§ TASK INSTRUCTIONS
From the data below, return all lines holding the string "Ahli".

**** SOURCE MATERIAL

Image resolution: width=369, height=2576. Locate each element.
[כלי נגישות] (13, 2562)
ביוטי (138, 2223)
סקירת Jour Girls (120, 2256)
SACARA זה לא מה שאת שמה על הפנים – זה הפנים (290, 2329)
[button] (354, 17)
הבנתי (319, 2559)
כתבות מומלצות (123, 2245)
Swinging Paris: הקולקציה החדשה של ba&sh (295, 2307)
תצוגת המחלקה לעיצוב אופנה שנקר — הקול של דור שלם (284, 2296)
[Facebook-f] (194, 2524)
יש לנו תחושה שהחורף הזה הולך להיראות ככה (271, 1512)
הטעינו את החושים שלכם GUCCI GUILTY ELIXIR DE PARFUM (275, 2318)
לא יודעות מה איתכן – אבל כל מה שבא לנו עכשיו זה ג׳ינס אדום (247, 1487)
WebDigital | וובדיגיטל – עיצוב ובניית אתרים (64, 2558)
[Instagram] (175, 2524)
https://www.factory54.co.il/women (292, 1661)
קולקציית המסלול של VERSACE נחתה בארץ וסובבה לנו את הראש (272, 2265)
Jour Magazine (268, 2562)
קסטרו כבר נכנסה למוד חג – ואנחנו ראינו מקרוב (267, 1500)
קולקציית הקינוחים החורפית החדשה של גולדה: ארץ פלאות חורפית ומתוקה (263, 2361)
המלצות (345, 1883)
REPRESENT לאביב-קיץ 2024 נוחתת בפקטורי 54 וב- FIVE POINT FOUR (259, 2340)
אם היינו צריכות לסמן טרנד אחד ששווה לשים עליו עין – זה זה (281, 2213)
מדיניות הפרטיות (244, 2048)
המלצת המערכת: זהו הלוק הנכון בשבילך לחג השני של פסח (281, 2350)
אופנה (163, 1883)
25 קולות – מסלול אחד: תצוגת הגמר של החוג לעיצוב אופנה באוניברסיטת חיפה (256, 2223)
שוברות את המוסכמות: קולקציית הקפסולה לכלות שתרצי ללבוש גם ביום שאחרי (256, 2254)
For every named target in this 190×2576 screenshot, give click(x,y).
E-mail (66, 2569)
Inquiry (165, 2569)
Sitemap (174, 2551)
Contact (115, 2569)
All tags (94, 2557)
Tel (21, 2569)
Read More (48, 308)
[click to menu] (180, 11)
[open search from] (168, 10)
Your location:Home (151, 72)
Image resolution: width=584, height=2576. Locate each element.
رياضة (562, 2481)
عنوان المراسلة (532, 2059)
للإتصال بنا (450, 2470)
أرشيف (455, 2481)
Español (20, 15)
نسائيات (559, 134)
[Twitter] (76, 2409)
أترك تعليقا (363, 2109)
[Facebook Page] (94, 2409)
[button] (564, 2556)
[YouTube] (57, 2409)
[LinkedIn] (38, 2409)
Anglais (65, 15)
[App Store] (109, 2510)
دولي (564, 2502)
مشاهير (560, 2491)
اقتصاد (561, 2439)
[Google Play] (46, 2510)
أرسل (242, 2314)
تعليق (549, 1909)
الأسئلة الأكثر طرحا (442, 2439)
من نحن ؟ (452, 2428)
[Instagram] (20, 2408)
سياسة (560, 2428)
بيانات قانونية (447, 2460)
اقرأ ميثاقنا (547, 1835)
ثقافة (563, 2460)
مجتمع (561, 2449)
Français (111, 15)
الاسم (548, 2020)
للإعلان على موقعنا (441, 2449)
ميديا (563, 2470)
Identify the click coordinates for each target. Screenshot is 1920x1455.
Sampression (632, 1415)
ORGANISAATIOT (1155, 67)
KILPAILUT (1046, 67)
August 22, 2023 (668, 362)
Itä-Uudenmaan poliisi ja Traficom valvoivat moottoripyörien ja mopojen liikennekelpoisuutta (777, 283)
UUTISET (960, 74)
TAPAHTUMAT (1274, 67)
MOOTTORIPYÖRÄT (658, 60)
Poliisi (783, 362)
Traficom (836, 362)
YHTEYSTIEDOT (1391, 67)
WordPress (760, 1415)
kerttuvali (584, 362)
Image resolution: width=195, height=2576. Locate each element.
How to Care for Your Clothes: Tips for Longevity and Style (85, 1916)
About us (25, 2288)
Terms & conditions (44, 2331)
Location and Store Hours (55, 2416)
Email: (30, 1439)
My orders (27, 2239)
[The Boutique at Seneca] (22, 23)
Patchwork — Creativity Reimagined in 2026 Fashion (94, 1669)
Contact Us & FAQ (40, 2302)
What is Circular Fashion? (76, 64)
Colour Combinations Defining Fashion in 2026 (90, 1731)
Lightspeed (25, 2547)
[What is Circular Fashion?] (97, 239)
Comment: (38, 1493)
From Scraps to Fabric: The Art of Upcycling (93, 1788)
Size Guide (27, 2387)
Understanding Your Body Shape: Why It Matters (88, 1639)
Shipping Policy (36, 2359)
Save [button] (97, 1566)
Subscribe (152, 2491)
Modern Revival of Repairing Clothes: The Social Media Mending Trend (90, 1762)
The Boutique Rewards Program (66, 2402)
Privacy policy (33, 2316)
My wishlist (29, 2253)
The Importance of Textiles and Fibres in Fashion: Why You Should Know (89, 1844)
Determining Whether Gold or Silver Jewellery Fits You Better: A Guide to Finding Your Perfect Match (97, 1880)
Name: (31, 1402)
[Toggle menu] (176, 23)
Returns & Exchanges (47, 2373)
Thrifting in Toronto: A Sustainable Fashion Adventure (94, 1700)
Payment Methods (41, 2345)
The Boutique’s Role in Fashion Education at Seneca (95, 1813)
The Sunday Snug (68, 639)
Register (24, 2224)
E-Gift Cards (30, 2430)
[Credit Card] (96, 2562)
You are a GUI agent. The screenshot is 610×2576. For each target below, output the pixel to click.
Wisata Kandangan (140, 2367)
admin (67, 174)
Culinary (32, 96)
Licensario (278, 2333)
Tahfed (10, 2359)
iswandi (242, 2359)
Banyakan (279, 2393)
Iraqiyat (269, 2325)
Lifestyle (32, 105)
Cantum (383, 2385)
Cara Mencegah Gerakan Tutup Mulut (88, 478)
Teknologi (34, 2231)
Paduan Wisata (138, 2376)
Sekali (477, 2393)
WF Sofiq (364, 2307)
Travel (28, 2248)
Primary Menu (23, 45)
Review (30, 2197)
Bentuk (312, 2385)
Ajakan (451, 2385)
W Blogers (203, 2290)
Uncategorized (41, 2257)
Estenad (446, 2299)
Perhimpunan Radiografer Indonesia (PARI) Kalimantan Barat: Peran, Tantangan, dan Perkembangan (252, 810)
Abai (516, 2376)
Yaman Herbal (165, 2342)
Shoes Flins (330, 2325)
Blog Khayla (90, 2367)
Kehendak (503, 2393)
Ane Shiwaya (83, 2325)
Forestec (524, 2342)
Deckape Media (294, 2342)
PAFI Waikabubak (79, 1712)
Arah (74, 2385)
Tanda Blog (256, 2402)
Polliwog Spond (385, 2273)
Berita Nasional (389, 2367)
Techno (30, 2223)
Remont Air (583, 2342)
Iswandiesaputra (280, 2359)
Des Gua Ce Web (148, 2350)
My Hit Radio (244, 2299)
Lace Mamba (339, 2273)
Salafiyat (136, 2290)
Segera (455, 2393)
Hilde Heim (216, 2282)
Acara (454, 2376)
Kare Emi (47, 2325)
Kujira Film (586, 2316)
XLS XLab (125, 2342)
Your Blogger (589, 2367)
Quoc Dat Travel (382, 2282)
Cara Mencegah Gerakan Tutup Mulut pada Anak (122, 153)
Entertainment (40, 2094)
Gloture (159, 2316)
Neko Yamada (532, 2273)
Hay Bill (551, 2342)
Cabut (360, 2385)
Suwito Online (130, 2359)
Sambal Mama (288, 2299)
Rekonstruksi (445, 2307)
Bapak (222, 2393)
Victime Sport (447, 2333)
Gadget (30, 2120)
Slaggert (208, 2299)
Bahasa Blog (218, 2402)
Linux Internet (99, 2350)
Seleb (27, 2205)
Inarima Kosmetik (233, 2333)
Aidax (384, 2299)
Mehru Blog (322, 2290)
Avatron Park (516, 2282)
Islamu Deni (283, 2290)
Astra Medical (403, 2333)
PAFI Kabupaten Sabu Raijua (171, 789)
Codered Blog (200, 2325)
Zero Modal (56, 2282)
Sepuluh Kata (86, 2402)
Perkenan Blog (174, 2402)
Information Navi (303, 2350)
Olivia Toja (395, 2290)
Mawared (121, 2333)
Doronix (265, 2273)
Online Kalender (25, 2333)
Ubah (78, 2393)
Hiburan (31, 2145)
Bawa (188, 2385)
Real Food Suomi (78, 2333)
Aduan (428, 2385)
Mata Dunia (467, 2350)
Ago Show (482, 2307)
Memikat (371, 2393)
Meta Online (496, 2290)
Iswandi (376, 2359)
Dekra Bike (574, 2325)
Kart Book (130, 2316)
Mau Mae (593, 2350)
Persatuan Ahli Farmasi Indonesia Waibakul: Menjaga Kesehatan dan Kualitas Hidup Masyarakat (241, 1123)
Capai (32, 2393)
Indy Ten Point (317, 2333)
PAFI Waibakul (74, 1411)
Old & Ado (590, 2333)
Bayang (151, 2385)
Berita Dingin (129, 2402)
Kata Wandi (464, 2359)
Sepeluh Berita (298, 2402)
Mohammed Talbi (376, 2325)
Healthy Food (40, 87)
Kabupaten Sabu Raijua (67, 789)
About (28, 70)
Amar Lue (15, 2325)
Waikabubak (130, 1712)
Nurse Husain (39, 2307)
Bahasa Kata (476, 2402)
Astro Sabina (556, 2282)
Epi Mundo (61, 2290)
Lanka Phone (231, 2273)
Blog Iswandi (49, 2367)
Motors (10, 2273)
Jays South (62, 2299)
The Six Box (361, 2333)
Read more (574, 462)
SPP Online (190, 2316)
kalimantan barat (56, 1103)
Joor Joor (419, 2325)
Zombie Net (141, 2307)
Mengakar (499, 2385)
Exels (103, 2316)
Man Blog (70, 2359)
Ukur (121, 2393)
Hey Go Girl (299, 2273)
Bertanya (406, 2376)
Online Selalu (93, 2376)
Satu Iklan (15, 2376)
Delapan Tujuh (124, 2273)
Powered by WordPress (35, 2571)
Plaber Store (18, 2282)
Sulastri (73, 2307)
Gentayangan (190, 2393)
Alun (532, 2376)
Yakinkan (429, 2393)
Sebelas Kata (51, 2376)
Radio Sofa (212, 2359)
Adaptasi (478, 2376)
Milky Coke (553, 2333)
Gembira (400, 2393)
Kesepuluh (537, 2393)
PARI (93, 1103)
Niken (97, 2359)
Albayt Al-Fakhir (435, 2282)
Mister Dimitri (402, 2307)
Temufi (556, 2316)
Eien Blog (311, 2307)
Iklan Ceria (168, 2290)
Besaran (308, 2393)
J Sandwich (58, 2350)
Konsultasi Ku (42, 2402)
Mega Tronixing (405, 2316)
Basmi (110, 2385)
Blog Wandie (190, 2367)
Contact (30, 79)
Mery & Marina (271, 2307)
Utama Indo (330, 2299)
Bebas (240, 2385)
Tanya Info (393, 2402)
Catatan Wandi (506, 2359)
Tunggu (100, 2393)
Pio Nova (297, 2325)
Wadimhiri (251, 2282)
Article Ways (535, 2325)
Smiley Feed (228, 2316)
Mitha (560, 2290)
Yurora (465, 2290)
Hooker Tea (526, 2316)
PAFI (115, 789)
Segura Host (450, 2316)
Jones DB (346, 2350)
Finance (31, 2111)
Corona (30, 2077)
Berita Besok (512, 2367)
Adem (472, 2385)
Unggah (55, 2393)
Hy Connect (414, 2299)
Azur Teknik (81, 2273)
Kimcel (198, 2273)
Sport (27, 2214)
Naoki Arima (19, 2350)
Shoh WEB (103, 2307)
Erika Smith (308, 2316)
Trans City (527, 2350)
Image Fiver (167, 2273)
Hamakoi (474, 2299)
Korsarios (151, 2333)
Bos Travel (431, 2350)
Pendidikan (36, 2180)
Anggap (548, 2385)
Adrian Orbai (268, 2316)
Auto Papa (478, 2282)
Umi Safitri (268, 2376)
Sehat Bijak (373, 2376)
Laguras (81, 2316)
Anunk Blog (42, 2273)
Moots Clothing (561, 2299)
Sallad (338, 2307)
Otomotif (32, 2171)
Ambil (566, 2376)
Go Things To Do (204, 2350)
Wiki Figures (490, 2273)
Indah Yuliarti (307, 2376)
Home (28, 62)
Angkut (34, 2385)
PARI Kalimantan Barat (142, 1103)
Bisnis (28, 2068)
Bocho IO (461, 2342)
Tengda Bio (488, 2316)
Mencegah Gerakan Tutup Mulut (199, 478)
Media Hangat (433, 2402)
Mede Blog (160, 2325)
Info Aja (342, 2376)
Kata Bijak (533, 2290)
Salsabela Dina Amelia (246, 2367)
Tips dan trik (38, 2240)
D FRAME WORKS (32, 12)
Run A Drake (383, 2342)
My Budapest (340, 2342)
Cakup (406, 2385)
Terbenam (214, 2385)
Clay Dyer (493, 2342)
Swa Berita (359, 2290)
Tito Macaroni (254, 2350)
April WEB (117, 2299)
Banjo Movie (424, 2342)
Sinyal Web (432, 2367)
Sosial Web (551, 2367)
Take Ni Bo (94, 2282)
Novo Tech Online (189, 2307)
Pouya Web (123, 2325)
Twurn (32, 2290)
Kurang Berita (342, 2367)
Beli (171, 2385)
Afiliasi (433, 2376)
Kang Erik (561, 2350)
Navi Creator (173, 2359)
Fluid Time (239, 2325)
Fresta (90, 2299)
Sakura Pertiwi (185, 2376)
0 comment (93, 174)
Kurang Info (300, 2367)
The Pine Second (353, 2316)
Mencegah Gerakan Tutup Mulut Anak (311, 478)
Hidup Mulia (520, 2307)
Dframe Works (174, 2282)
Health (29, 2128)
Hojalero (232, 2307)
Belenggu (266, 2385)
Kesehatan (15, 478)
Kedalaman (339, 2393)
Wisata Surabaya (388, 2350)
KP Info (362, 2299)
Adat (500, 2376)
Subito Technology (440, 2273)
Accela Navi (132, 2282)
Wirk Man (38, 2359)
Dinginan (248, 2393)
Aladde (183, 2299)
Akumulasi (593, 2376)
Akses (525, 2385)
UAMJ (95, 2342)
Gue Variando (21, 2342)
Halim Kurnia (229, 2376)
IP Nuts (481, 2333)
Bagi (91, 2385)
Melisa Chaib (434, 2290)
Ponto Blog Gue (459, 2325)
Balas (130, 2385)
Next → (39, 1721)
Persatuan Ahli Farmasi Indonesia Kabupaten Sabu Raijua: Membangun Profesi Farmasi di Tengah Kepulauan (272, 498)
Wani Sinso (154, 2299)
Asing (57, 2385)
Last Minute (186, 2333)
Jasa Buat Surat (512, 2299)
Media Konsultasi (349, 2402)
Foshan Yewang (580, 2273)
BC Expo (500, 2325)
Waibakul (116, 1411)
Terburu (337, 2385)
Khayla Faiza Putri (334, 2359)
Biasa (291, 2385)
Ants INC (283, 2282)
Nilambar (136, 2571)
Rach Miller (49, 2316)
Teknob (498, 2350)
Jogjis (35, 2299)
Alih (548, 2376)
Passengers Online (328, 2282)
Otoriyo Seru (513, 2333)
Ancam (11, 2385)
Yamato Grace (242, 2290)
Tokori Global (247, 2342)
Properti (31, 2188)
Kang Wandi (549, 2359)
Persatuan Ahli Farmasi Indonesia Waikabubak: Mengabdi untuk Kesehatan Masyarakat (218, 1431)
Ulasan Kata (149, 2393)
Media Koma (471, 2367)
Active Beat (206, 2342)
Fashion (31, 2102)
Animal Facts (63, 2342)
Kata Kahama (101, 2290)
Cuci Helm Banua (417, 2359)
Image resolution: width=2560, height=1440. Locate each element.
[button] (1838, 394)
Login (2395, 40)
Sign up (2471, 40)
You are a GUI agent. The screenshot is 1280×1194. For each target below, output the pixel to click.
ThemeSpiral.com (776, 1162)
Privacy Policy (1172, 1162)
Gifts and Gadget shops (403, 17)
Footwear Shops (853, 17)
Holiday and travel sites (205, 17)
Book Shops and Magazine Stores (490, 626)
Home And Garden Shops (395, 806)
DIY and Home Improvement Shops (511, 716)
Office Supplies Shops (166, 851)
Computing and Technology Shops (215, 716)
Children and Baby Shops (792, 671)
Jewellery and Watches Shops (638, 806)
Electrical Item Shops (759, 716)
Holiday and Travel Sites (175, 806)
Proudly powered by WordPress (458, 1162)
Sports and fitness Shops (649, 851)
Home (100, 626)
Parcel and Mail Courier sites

********

§ TASK ANSWER
Persatuan Ahli Farmasi Indonesia Waibakul: Menjaga Kesehatan dan Kualitas Hidup Masyarakat (241, 1123)
Persatuan Ahli Farmasi Indonesia Kabupaten Sabu Raijua: Membangun Profesi Farmasi di Tengah Kepulauan (272, 498)
Persatuan Ahli Farmasi Indonesia Waikabubak: Mengabdi untuk Kesehatan Masyarakat (218, 1431)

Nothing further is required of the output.